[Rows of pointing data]
·····

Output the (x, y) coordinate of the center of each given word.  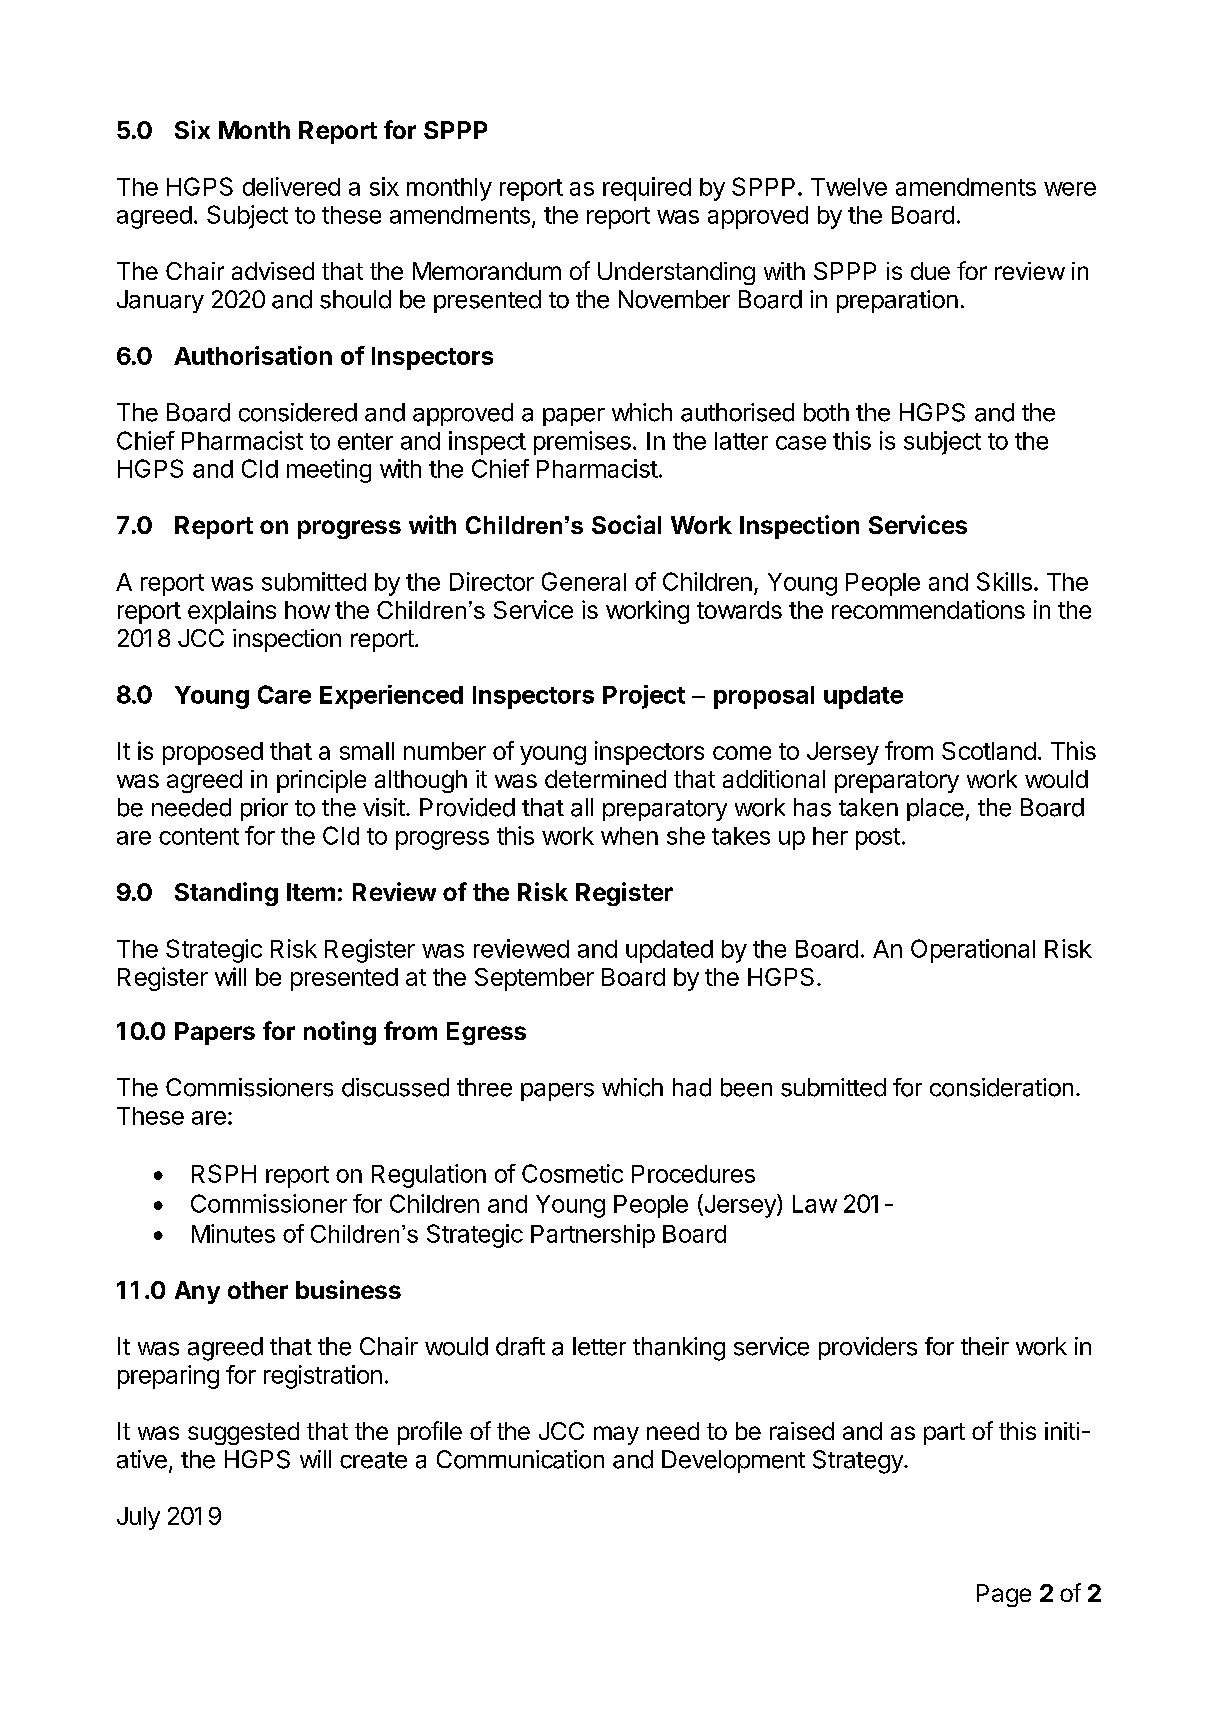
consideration (1001, 1087)
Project (644, 697)
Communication (520, 1459)
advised (273, 271)
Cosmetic (572, 1173)
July (138, 1518)
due (930, 271)
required (647, 189)
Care (284, 694)
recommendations (928, 609)
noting (340, 1033)
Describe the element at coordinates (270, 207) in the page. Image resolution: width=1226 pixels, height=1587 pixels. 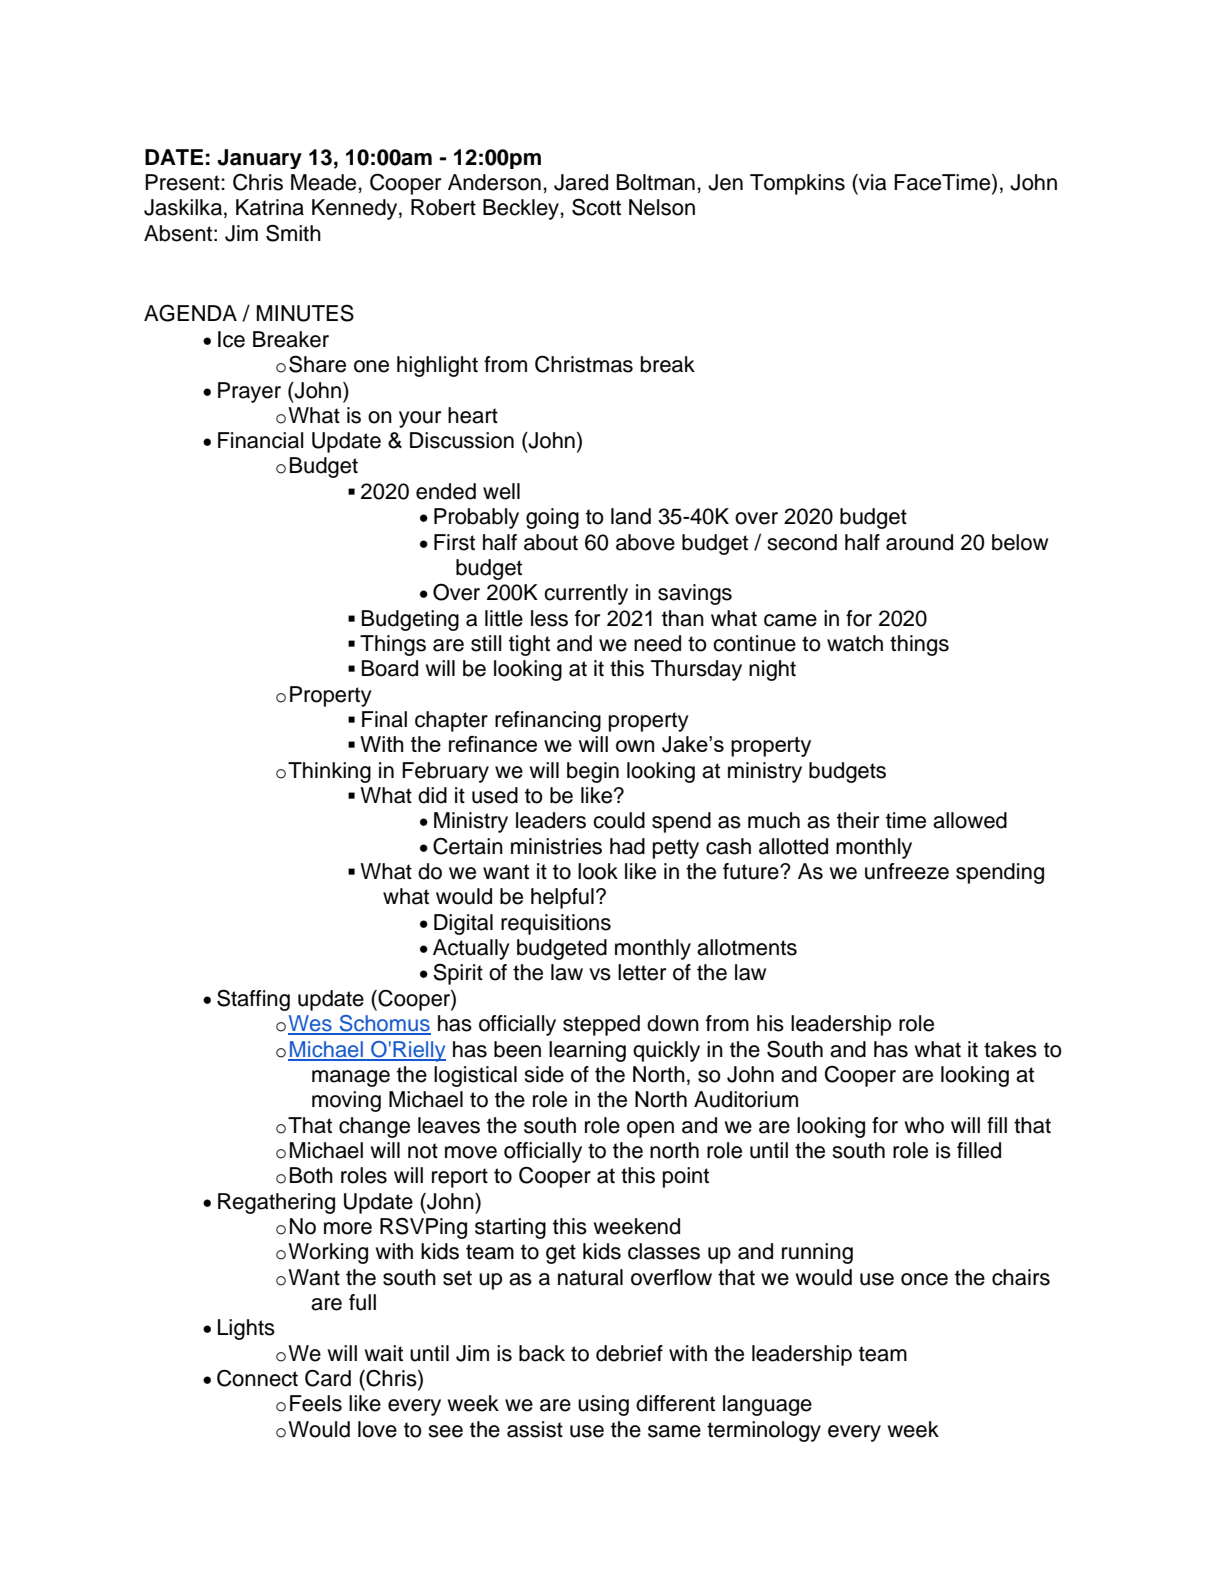
I see `Katrina` at that location.
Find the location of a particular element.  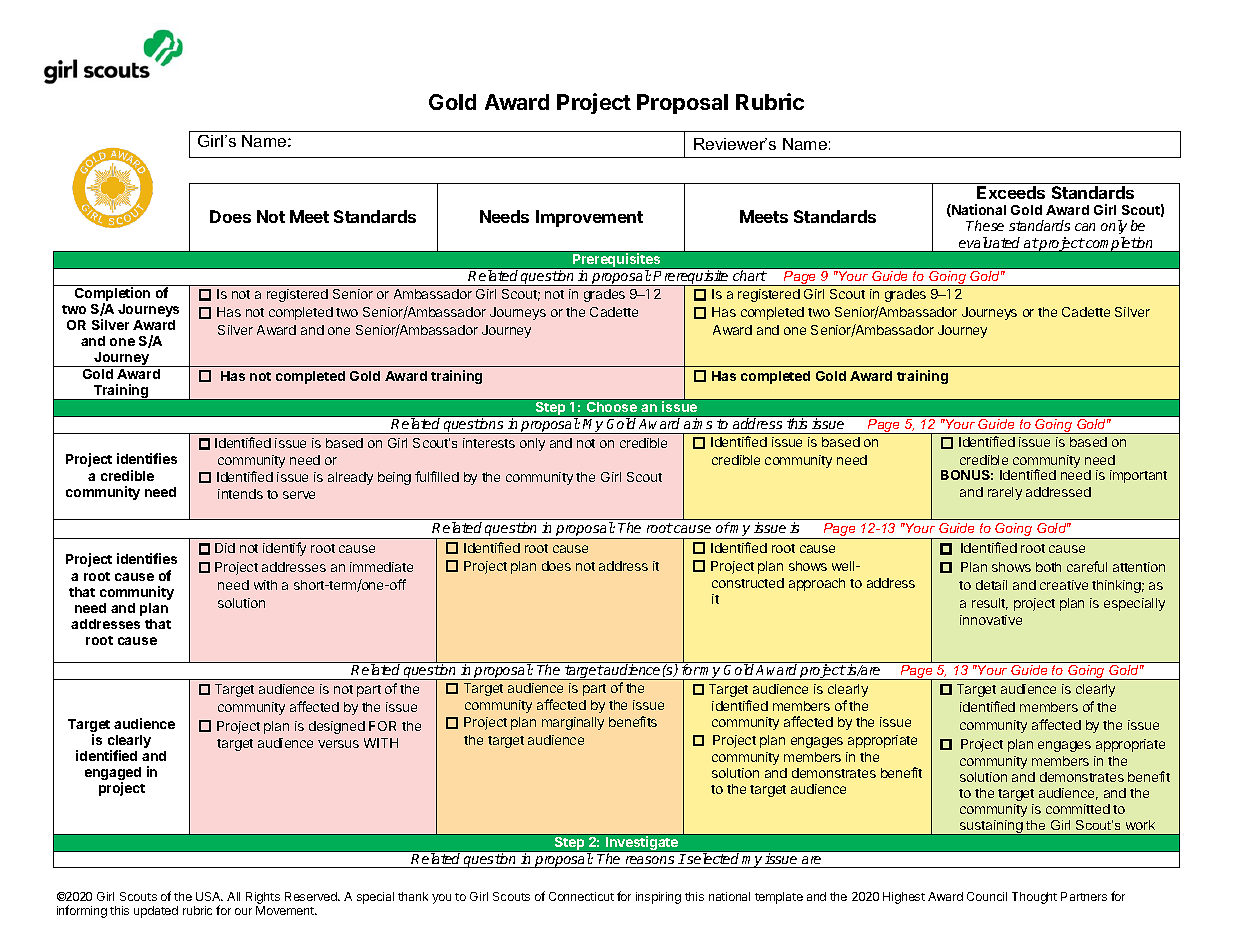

·····

Arrange the lines of the listing, from the line containing "noting (340, 1033)" through the final line of the listing inclusive, as a JSON list of strings with one string per line, omitting blank lines. Leave the pictures out of the answer.

[
  "noting (340, 1033)",
  "Describe the element at coordinates (270, 207) in the page. Image resolution: width=1226 pixels, height=1587 pixels. ",
  "I see `Katrina` at that location.",
  "Find the location of a particular element.  "
]